> Data supplied:
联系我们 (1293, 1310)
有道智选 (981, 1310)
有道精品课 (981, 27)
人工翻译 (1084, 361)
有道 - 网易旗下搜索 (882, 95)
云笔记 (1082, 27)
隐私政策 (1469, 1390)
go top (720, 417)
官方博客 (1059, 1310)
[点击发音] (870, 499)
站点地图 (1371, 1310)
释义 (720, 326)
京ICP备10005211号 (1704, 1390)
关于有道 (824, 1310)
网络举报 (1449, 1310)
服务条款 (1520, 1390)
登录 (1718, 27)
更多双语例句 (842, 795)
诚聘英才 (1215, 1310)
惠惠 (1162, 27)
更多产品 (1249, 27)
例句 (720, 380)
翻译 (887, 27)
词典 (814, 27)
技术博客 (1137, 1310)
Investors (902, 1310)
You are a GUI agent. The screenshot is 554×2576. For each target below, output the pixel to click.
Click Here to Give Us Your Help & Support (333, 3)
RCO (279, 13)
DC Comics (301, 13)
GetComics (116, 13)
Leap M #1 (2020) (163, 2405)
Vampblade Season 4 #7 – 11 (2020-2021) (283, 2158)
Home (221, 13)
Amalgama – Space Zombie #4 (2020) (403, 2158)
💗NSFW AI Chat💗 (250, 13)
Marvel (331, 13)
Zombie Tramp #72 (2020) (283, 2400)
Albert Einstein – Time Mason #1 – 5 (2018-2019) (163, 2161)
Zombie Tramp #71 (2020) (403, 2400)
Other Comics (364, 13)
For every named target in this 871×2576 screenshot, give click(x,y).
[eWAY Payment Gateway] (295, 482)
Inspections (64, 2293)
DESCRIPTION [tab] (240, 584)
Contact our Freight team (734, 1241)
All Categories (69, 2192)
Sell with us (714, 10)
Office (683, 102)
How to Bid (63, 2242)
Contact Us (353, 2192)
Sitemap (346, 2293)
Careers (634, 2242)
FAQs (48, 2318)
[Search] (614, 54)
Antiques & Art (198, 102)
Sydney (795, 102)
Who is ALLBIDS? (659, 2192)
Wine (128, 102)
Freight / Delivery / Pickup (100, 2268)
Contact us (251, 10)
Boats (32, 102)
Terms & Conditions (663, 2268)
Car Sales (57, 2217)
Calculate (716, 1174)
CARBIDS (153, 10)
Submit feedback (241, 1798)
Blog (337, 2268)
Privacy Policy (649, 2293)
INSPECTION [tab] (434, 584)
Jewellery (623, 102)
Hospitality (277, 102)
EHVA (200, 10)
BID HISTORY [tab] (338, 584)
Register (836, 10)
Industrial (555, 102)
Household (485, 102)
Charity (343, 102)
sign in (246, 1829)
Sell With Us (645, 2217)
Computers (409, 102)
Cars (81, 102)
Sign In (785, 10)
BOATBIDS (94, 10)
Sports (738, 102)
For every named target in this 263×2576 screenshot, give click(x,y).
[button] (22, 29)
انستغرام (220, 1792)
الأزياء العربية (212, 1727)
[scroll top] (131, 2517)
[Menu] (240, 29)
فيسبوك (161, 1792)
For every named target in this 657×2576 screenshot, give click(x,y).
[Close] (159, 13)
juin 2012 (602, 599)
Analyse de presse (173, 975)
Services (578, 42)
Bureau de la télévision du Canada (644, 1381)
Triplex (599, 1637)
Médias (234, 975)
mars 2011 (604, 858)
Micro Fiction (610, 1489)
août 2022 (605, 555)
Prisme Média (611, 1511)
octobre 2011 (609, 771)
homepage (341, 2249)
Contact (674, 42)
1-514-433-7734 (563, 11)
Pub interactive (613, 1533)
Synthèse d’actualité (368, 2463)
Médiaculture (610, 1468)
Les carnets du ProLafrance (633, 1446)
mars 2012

> Exercise objective: The answer must be a verbatim transcription of the entries above, from the first line through the line that contains "Albert Einstein –", and nothing more.

> Output for this task:
联系我们 (1293, 1310)
有道智选 (981, 1310)
有道精品课 (981, 27)
人工翻译 (1084, 361)
有道 - 网易旗下搜索 (882, 95)
云笔记 (1082, 27)
隐私政策 (1469, 1390)
go top (720, 417)
官方博客 (1059, 1310)
[点击发音] (870, 499)
站点地图 (1371, 1310)
释义 (720, 326)
京ICP备10005211号 (1704, 1390)
关于有道 (824, 1310)
网络举报 (1449, 1310)
服务条款 (1520, 1390)
登录 (1718, 27)
更多双语例句 (842, 795)
诚聘英才 (1215, 1310)
惠惠 (1162, 27)
更多产品 (1249, 27)
例句 (720, 380)
翻译 (887, 27)
词典 (814, 27)
技术博客 (1137, 1310)
Investors (902, 1310)
You are a GUI agent. The screenshot is 554×2576. For each target below, output the pixel to click.
Click Here to Give Us Your Help & Support (333, 3)
RCO (279, 13)
DC Comics (301, 13)
GetComics (116, 13)
Leap M #1 (2020) (163, 2405)
Vampblade Season 4 #7 – 11 (2020-2021) (283, 2158)
Home (221, 13)
Amalgama – Space Zombie #4 (2020) (403, 2158)
💗NSFW AI Chat💗 (250, 13)
Marvel (331, 13)
Zombie Tramp #72 (2020) (283, 2400)
Albert Einstein – Time Mason #1 – 5 (2018-2019) (163, 2161)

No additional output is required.